La question de la paix avec Daech

3 Novembre 2016 , Rédigé par Frédéric Delorca Publié dans #Débats chez les "résistants", #Colonialisme-impérialisme, #Proche-Orient, #Philosophie et philosophes

J'ai déjà dit à propos du débat Badiou-Onfray que je désapprouve l'athéisme d'Onfray, et depuis 20 ans je n'ai guère de sympathie pour sa philosophie très manichéenne, et superficielle qui procure du "ready made" à des gens qui n'ont pas envie de se confronter à toute la difficulté et à tout le charme des grands philosophes à lire dans le texte. Je perdrais mon temps à décrire toutes les caricatures de Nietzsche, de Kant, de Spinoza qu'il a pu produire et tout le mal qu'il a fait à l'intelligence dans notre pays en faisant croire aux gens que philosopher c'était cela (mais c'est en somme moins de mal sans doute que celui provoqué par les vrais savants qui se sont repliés dans leur tour d'ivoire en renonçant à faire de la vulgarisation, et aussi que la politique de nos gouvernants qui fait que dans nos écoles un enfant de CE1 ou de CE2 passe plus de temps à dessiner et jouer au basket qu'à apprendre à lire et écrire).

= = = = = = =

Travail demandé
Prolongez le texte sur la question de la paix avec Daech à partir de sa dernière phrase. Les lignes ci-dessous n'ont aucun rôle à jouer ici.

Données fournies
= = = = = = =

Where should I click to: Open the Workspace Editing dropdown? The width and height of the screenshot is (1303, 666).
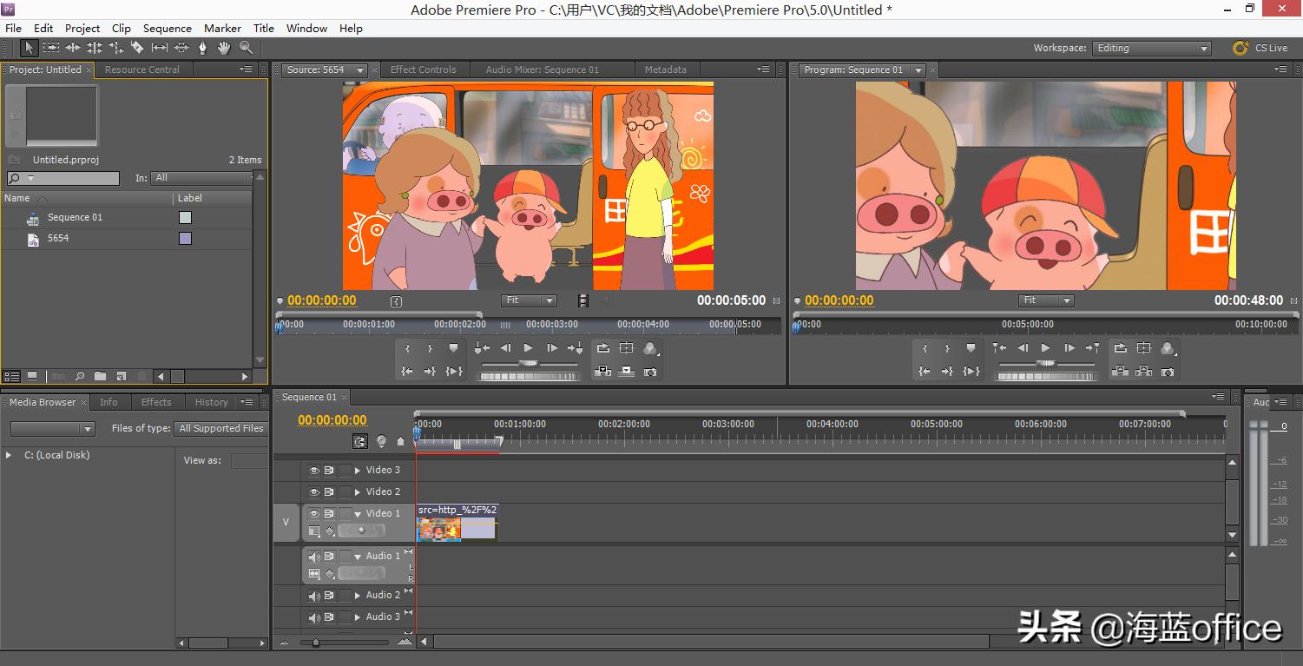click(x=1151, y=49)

= = = = = = =

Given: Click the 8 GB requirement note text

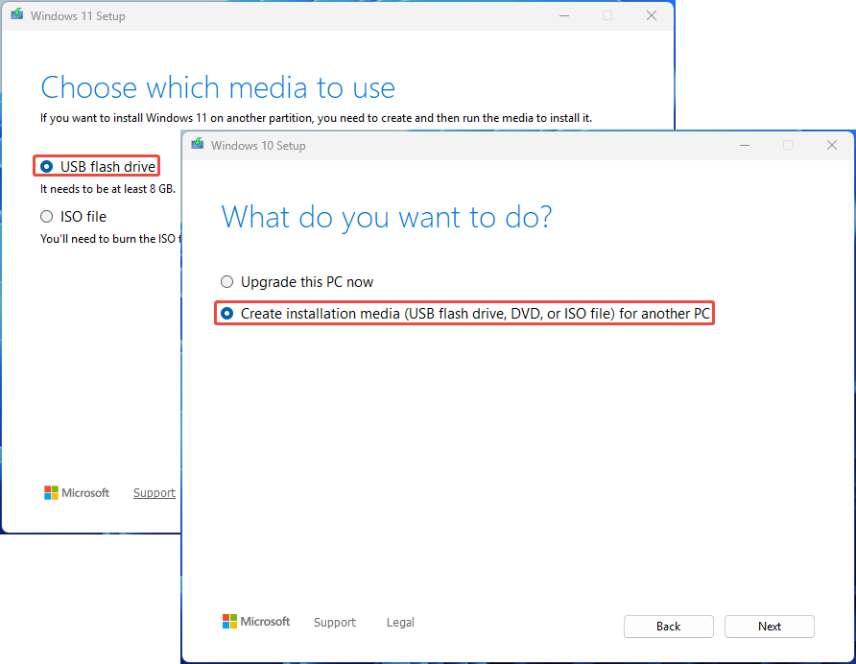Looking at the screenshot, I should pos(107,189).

= = = = = = =

Réponse attendue
Mais penser c'est débattre, et on ne peut laisser sans débat et sans réplique les propos des gens que les merdias nous présentent comme des grands penseurs.

Alors oui il faut débattre de la proposition d'Onfray sur la possibilité d'une paix avec Daech, et il faut en débattre rationnellement, c'est-à-dire sans prendre en compte l'hypothèse que les forces divines peuvent demain entraîner en une seconde l'effondrement de Daech, celui de l'Occident, celui des deux, ou encore une réforme idéologique profonde de l'Occident comme de Daech. Parce que, même si l'on croit que le monde invisible ou son auteur a ce pouvoir-là, nul croyant (sous réserver d'une révélation prophétique avérée) ne peut prétendre être avoir la certitude qu'il sera mis en oeuvre. Donc nous devons aussi penser avec nos moyens humains, au moins en tant que partie (modeste) du job à faire.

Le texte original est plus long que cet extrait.